Torna dal funerale della madre morta di coronavirus: fermato e multato

multato dopo funeraleUn uomo ha raccontato di essere stato multato mentre stava facendo rientro dal funerale della mamma, deceduta a causa del coronavirus. “Non mi hanno creduto”

Due posti di blocco e una multa, nonostante stesse facendo rientro a casa dopo essere stato al funerale della madre. Ha dell’assurdo quanto capitato ad un uomo che faceva rientro nel comune di Olmedo, in provincia di Sassari, fermato dai carabinieri di Olbia e sanzionato. Bruno Zidda, autotrasportatore, ha raccontato tutto a La Nuova Sardegna spiegando che i carabinieri sono stati intransigenti multandolo per violazione delle misure di contenimento contro il Covid-19 nonostante poco prima avesse dato l’ultimo saluto alla madre 75enne, morta di coronavirus e stesse tornando presso la sua abitazione. “Mia madre – ha spiegato l’uomo a La Nuova Sardegna – è morta di Covid 19 lo scorso 16 aprile a Milano dove si trovava da Natale. Mercoledì la salma è arrivata a Cagliari con un volo proveniente da Malpensa. Ho raggiunto Olmedo per aspettare l’arrivo del carro funebre e firmare tutti i documenti. Era molto tardi per procedere alla tumulazione e alla benedizione, rinviata a ieri mattina. Quindi sono rientrato a Olbia”.
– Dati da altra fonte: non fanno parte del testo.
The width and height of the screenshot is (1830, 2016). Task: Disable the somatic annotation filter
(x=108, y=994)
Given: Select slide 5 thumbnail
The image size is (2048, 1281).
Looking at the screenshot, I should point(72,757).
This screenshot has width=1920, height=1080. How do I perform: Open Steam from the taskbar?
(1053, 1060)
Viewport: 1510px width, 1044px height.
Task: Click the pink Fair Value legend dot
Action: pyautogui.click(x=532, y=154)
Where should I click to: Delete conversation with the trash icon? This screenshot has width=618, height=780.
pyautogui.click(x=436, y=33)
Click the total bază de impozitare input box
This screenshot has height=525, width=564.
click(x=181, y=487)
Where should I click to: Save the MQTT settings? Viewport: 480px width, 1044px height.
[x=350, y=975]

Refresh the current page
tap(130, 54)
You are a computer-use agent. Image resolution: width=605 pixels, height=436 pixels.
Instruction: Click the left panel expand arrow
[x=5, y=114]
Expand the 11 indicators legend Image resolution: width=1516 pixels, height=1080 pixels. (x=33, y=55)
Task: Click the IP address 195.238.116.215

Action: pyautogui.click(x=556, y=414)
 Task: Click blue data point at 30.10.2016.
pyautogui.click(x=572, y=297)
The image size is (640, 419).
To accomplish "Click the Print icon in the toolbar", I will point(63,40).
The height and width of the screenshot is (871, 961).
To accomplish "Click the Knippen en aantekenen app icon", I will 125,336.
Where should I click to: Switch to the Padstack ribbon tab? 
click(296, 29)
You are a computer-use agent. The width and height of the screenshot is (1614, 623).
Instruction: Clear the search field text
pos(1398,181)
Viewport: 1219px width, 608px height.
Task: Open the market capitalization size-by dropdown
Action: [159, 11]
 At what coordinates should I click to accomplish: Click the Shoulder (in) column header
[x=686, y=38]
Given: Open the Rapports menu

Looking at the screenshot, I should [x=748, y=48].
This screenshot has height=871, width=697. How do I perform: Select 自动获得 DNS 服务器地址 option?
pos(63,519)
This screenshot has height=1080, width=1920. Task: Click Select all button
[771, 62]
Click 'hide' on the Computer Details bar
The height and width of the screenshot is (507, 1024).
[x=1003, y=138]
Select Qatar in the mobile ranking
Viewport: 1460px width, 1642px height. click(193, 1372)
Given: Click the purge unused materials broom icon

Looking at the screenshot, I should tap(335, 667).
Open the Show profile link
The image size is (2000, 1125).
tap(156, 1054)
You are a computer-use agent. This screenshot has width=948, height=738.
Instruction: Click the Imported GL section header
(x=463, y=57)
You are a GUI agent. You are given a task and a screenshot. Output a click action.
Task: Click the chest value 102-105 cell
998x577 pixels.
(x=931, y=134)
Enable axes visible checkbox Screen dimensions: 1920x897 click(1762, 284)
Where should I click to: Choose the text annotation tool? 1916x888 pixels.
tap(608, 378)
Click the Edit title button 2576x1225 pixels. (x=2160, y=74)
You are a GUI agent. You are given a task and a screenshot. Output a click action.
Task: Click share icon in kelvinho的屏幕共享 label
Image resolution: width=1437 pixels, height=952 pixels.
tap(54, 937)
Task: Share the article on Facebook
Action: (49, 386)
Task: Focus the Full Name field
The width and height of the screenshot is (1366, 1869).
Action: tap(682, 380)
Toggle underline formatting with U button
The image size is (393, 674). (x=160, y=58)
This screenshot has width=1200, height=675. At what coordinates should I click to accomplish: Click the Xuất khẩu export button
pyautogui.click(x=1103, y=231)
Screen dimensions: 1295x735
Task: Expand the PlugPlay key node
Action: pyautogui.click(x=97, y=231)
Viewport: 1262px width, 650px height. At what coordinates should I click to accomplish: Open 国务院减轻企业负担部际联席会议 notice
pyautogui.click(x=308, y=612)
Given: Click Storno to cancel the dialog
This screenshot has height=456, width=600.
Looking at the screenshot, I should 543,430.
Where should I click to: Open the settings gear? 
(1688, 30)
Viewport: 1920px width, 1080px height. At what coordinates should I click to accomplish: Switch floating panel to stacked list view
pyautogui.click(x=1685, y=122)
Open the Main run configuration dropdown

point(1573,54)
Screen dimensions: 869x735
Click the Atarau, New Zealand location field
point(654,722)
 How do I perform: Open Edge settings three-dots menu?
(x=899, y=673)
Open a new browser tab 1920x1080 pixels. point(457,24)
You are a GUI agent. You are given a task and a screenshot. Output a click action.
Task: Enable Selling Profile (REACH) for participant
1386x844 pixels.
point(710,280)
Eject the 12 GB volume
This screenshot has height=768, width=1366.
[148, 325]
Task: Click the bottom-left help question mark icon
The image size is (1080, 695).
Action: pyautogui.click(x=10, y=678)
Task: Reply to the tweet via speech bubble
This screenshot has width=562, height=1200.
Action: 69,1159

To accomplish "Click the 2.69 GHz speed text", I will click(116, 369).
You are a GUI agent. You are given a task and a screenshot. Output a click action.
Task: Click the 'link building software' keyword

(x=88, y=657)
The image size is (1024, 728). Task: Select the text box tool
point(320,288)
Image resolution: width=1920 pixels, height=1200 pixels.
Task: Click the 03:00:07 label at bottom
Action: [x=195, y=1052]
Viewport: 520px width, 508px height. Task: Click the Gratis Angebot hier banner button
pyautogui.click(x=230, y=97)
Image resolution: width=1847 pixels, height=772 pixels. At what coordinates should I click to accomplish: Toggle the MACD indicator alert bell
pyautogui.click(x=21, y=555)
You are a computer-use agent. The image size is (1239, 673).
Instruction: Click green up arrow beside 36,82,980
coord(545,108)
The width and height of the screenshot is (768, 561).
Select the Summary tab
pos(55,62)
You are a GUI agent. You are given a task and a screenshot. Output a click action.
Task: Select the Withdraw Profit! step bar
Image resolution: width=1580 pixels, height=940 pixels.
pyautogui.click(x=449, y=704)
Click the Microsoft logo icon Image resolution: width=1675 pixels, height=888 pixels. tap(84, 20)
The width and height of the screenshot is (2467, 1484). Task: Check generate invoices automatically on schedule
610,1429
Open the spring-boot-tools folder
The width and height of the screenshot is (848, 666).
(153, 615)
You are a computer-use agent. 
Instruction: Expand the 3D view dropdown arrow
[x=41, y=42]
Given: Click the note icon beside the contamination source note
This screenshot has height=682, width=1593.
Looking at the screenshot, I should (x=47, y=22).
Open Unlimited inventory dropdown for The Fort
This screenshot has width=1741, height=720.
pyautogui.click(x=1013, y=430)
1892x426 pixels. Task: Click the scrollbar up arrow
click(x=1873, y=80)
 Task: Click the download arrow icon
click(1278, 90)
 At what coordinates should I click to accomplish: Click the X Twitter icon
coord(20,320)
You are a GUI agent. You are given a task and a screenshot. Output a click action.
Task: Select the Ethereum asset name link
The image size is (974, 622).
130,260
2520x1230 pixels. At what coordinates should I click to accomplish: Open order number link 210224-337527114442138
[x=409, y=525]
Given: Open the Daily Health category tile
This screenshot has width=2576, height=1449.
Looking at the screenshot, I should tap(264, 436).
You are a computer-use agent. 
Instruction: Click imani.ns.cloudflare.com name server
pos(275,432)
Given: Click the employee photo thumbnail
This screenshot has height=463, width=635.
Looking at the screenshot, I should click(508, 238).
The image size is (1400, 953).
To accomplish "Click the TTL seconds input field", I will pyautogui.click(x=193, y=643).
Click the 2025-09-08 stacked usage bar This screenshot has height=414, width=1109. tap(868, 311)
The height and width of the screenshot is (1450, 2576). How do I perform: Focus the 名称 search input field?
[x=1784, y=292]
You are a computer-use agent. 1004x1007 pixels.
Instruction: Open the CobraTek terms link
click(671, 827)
L’uomo fermato per due controlli: il racconto

Per ben due volte l’uomo è stato fermato durante il suo viaggio: prima dalla Polizia stradale, senza conseguenze dopo aver mostrato agli agenti i documenti riguardanti il decesso della madre. Ma dopo essersi rimesso in marcia verso Olbia è stato nuovamente fermato dai Carabinieri che non ne hanno voluto sapere e lo hanno multato. “Si è avvicinato un militare, mi ha chiesto dove fossi diretto con tono poco educato e dandomi del tu – ha sottolineato l’autotrasportatore – Ho declinato le generalità dandogli del Lei e spiegandogli che era morta mamma e che stavo rientrando da Olmedo: non sono stato creduto. Il mio non vuole essere un attacco all’Arma ma un appello a tutte le parti coinvolte in questo momento di emergenza: a noi cittadini ad essere rispettosi e alle forze dell’ordine a dimostrare quel senso di umanità che nel mio caso non c’è stato”.